## DOCUMENTO DE ORIGEM
O CRC é um espaço de diálogo entre cristãos de diferentes sensibilidades, e entre cristãos e não cristãos.

Colóquio I: Intervenção de Adel Sidarus - Cristãos no Médio Oriente Hoje

Cristãos do Médio Oriente hoje

NOTAS E ASS.

Se eu fosse copta, teria bradado aos céus do Egipto e do mundo o clima opressivo em que os coptas vivem hoje.
Se eu fosse copta, teria feito saber ao mundo a iniquidade que desde meio século impede os coptas de obter as posições políticas ou administrativas para os quais estariam habilitados.
Se eu fosse copta, teria levantado o mundo para se tornar consciente das dificuldades que os coptas enfrentem para obter uma autorização de construção duma igreja…

Paro aqui a ladainha das queixas formuladas por um muçulmano egípcio a propósito das injustiças de que sofrem os seus concidadãos coptas.[1]
Lembro que "copta" designa simplesmente um "cristão" autóctone, tendo a palavra a mesma origem que "egípcio". Ficou como distintivo da população egípcia que permaneceu fiel à sua religião, depois da chegada dos árabes muçulmanos ao Egipto em meados do século VII.
Se no Vale do Nilo não se pode falar propriamente de "perseguições", existe de facto uma opressão latente ou discriminação difusa, com surtos de violência ou atentados e até de pogroms ao sabor da afirmação violenta de fanáticos muçulmanos, praticamente impunes. Qualquer coisa de similar se passa na Faixa de Gaza, na Palestina, sujeita ao poder do partido "islamista" Hamas, de tal modo que não se encontraria ali, hoje, comunidade cristã alguma. E conhecemos obviamente os crimes hediondos cometidos na Líbia ou no Iraque, passando pela Síria nas zonas caídas nas mãos dos radicais islamistas. Se na Argélia a entrada de "missionários" é fortemente condicionada e suas actividades vigiadas, nos países do Golfo ‒ excluindo os Emiratos e um pouco o Koweit ‒ os dois até três milhões de imigrantes exógenos, não podem manifestar publicamente uma religião outra que a islâmica. E a grave sangria que conhece o cristianismo nos países árabes ou islâmicos, em geral, é sinal de uma mal-estar generalizado.

Agora, uma série de questões se coloca aqui.
Estarão os cristãos do Médio Oriente a serem “perseguidos” em particular ou são apenas vítimas privilegiadas de um surto de xenofobia político-religiosa mais abrangente?

## DADOS FORNECIDOS
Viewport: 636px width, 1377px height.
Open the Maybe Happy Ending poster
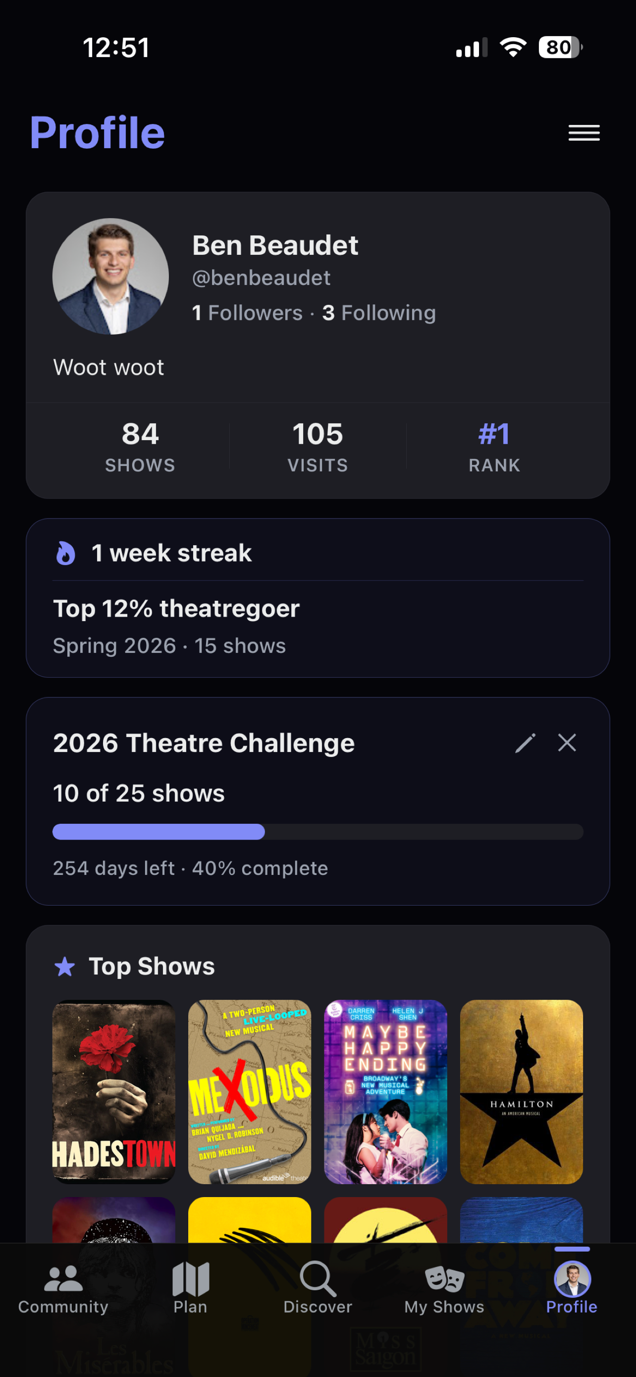click(386, 1092)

## TAREFA PROPOSTA
Nas frases iniciadas por "Se eu fosse copta" no documento de origem sobre os cristãos do Médio Oriente, que situações enfrentadas pelos coptas são apontadas? Enumere todas.

## RESPOSTA ELABORADA
- O clima opressivo em que os coptas vivem hoje.
- A iniquidade que, há meio século, impede os coptas de obter as posições políticas ou administrativas para as quais estariam habilitados.
- As dificuldades que os coptas enfrentam para obter uma autorização de construção de uma igreja.